To self-archive is to deposit a free copy of a digital document on the World Wide Web in order to provide open access to it.[1] The term usually refers to the self-archiving of peer-reviewed research journal and conference articles as well as theses, deposited in the author's own institutional repository or open archive for the purpose of maximizing its accessibility, usage and citation impact.

Self-archiving is one of two general methods for providing open access. It is sometimes called the "green" road to open access, while the other method - publishing in an open access journal - is also referred to as the "golden" road.[2]

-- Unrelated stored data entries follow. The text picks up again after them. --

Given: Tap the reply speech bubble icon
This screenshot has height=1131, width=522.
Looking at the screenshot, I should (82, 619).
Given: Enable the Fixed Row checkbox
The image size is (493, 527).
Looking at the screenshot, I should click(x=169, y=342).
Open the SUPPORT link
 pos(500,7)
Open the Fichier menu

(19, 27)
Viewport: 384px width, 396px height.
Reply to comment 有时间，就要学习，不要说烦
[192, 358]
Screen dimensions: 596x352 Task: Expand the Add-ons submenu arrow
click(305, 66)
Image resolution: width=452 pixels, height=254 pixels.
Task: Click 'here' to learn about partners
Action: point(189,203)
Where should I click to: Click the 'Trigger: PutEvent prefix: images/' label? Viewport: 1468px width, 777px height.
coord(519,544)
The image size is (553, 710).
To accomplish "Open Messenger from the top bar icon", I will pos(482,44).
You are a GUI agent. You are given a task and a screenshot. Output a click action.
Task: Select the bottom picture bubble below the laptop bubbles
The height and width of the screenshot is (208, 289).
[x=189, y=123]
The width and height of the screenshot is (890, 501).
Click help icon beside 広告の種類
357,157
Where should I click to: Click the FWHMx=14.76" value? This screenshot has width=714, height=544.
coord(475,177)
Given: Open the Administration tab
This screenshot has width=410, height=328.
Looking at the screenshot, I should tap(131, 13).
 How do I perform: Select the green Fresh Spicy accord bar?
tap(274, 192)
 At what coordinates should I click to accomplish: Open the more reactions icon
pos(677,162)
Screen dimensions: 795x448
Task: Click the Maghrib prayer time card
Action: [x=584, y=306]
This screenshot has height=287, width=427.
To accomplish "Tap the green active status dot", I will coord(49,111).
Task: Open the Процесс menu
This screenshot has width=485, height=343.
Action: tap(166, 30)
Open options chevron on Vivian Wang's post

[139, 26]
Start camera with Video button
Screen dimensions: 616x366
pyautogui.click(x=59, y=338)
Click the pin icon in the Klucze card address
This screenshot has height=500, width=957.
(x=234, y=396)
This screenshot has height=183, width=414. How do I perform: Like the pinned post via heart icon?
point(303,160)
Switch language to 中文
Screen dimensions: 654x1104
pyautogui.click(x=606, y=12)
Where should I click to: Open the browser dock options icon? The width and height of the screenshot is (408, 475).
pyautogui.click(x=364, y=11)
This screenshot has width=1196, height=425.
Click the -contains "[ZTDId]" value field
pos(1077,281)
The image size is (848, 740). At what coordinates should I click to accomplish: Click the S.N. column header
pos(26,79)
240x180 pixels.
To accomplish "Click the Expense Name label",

Self-archiving was first explicitly proposed as a universal practice by Stevan Harnad in his 1994 online posting "Subversive Proposal" (later published in Association of Research Libraries[3]) although computer scientists had been doing self-archiving spontaneously in anonymous FTP archives since at least the 1980s (see CiteSeer) and physicists had been doing it since the early 1990s on the web (see arXiv).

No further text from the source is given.